29 October, 2009 – We were at the memorial service and my uncle Pete went up to say a speech. A few more people spoke and then it was my turn to go. Sander was at my side. I read a part of the first line but I cried in the middle of it. My dad went up to say it. I hear in his voice that he felt that he was going to cry. But he didn’t. My dad is a strong man.

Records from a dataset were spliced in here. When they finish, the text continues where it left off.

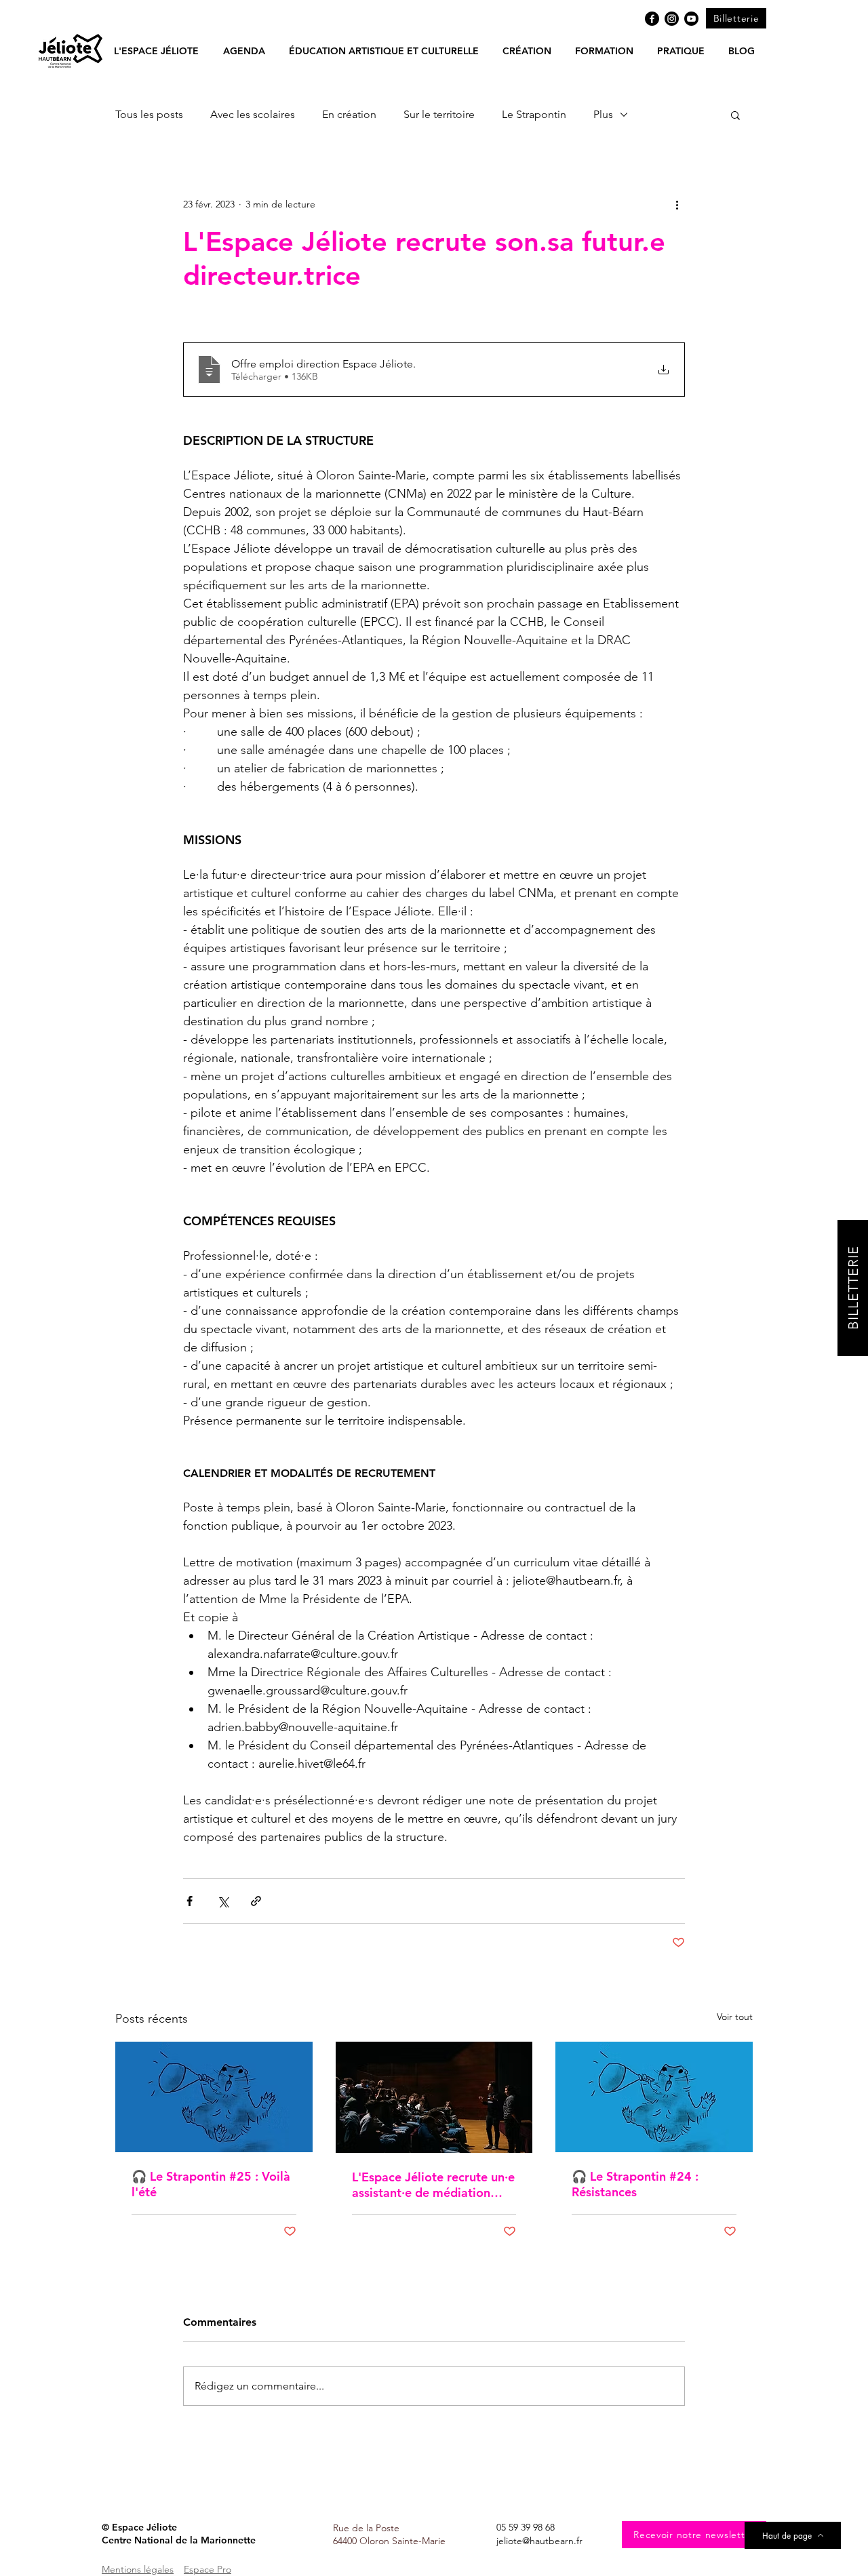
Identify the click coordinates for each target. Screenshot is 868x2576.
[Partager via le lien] (256, 1901)
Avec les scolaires (252, 114)
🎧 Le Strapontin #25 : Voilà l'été (211, 2184)
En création (349, 114)
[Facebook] (652, 19)
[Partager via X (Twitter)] (222, 1901)
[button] (244, 51)
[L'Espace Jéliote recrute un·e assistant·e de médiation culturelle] (434, 2097)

23 March, 2010 – This is right now. I am writing this book on 23 March 2010. And it is finished on 23 March 2010. It’s a quick book. But my life isn’t. I hope my life can be as long as it can be.
‘Are you going to publish your diary?’ Eamonn asks, when I tell him how great his book turned out. It’s not the first time he’s asked me that. ‘And if you do, will you include my book?’ he asks.
I promise him I will.
Not long ago I was rummaging around in the attic when I came across Jennifer’s diaries. A sizable collection. I picked one up and started to read, but put it down almost immediately. Too precious, too private, too inquisitive, too discreet, too Jennifer. I’ll save them for later. When I have the time, when my head isn’t so full, when I feel that I’m ready to learn how she saw herself, me, the children, and other people in her life.